Early in his playing days -- the Cardinals won the pennant four times and finished second four times in his first eight seasons -- Musial even formed a washboard band in the clubhouse.

"We only played when we won," he said. "I played the coat hangers, (Whitey) Kurowski or Harry Walker would play bass on the cover of a 30-gallon barrel with strings on it, and Doc Weaver would hit the medicine bottles.

"We always played an old song, 'Pass the Biscuits, Mirandy.'"

That kind of scene is hard to imagine in this era of million-dollar ballplayers, agents and billion-dollar TV contracts.

Musial, after all, was paid $13,500 in 1946, when he hit .365 with 16 homers, 103 RBI and scored 124 runs. After the season, he was offered a $7,500 pay raise to $21,000, but held out in spring training for $37,000. He settled for $31,000.

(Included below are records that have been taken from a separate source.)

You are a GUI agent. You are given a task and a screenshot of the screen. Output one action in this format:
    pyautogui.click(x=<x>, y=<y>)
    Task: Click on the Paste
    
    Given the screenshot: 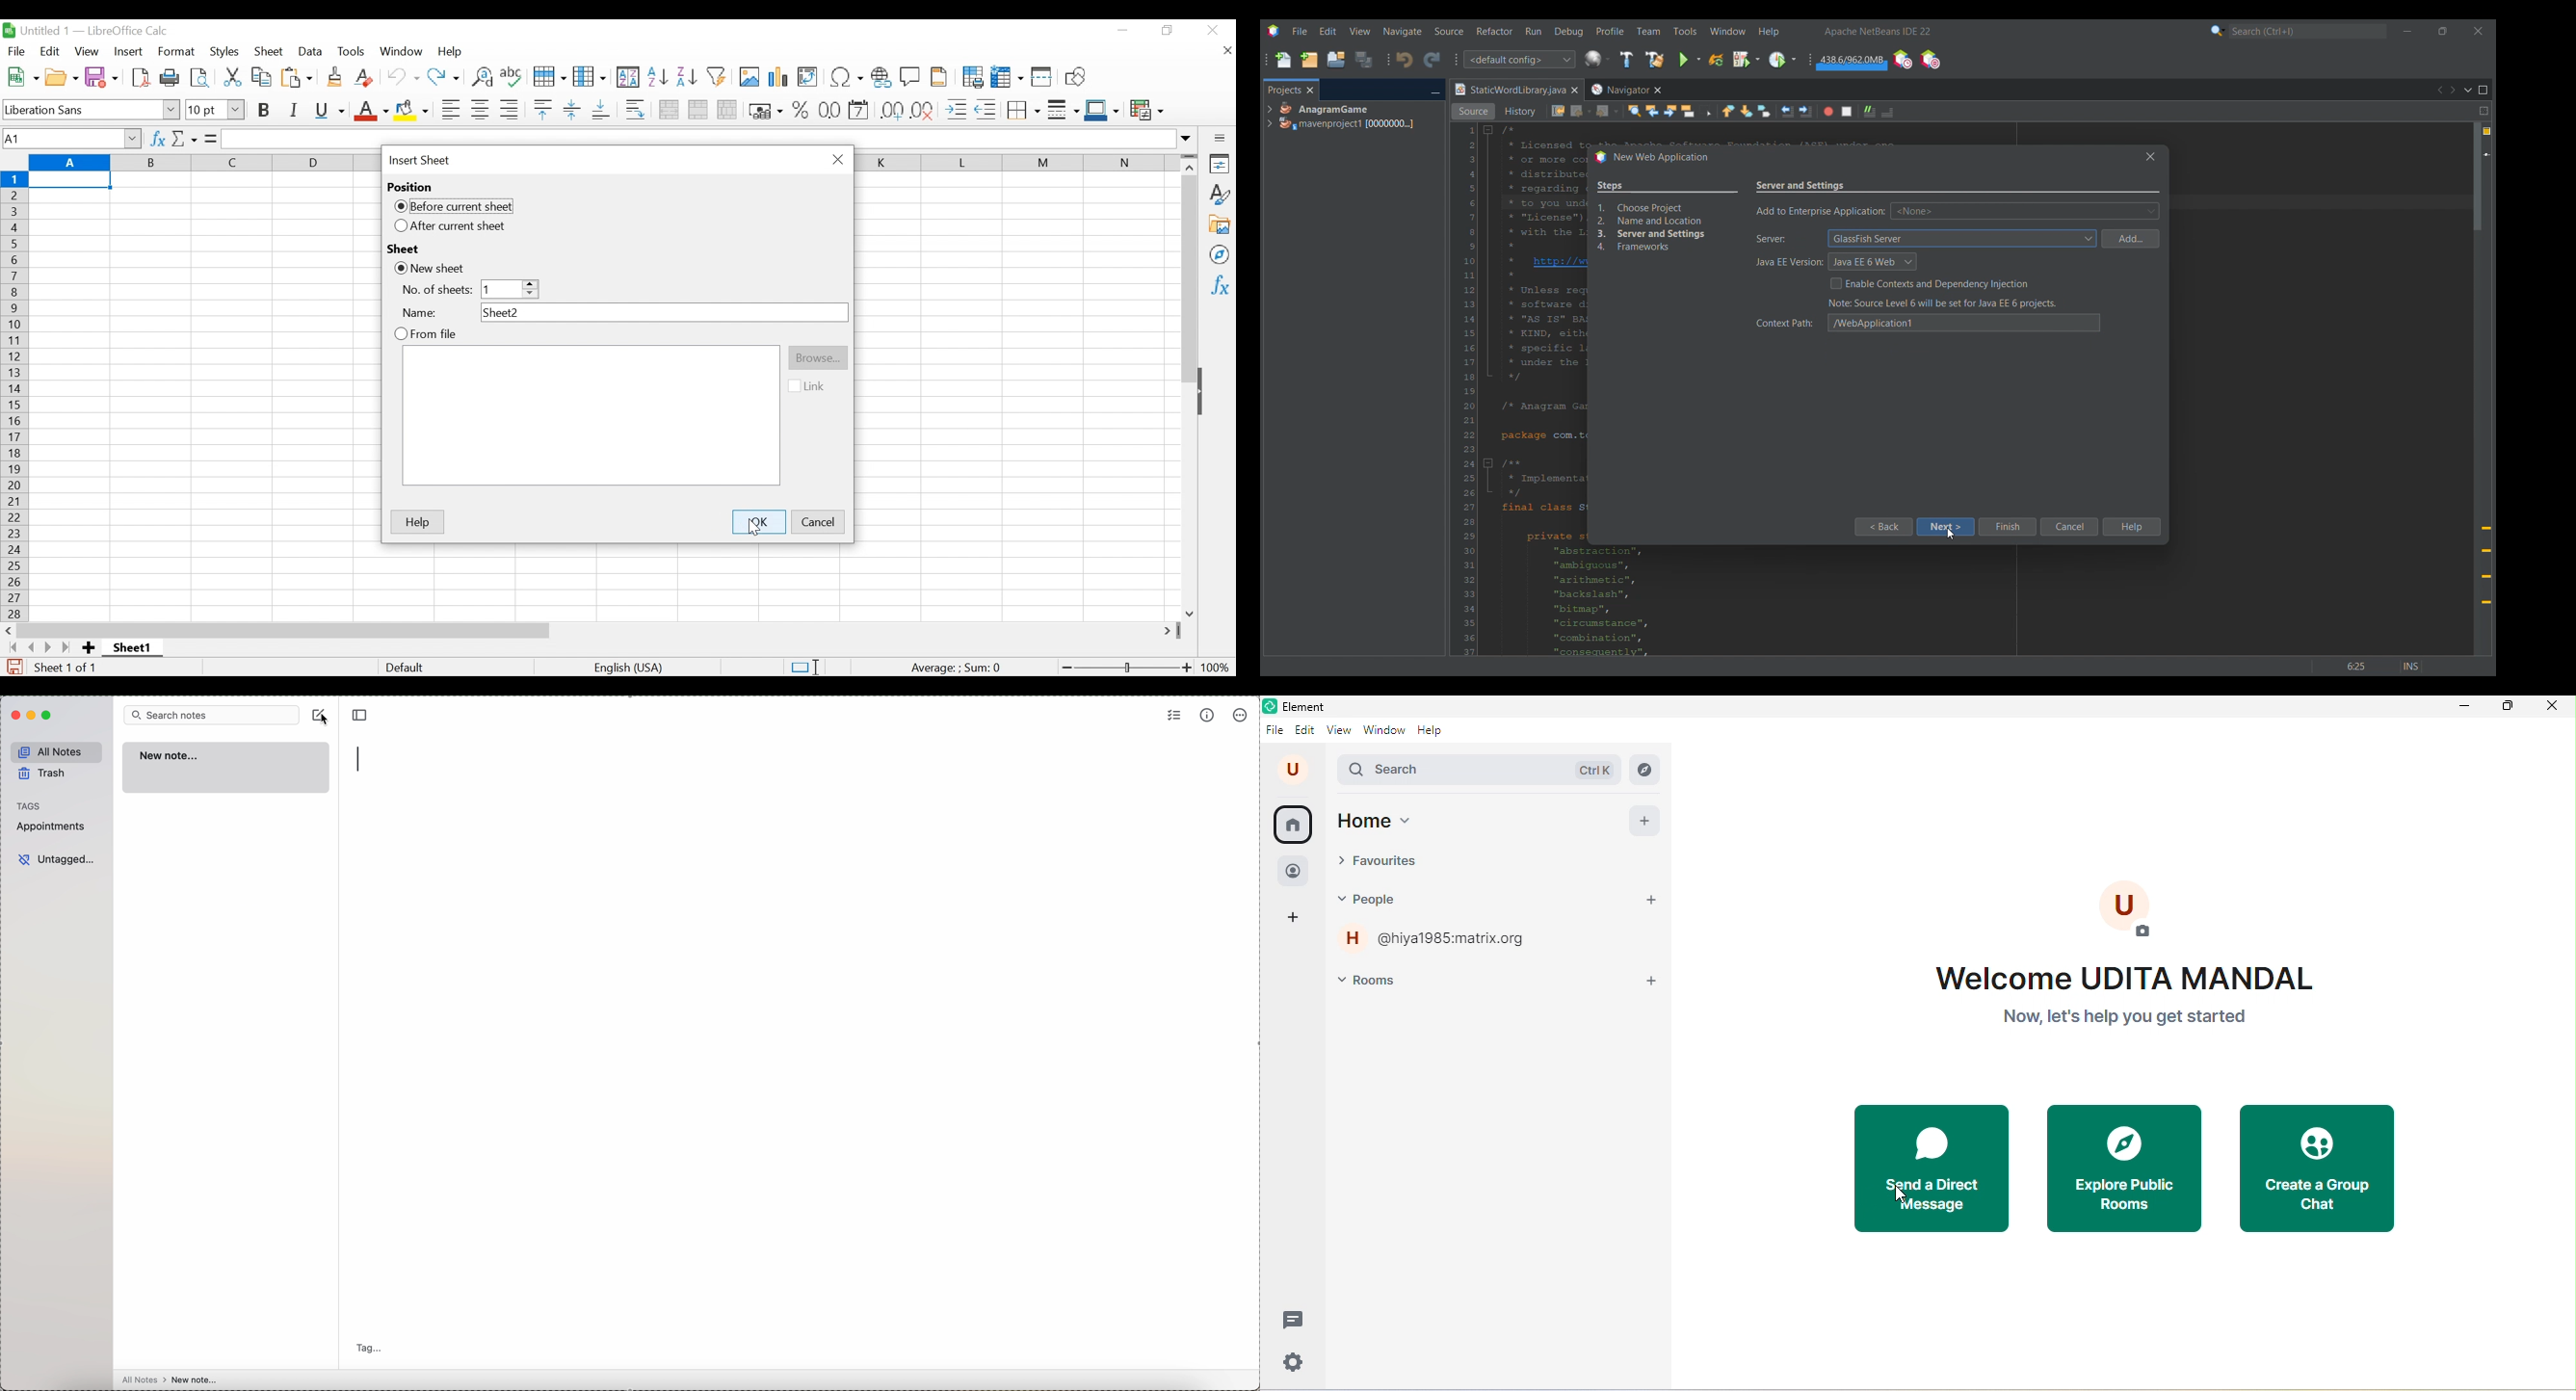 What is the action you would take?
    pyautogui.click(x=296, y=77)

In 1958, Musial became the first National League player to earn $100,000 -- the major-league minimum salary for a rookie in 1991 -- and was happy to get that.

"In those days, everything was relative; the owners would say, 'Well, you're going to earn $4,000 or $5,000 when you win the World Series.'"

Musial can't even imagine what he might be paid today.

"(Angels owner) Gene Autry told me today I'd be making a million a month," Musial said, shaking his head. "That's $12 million a year."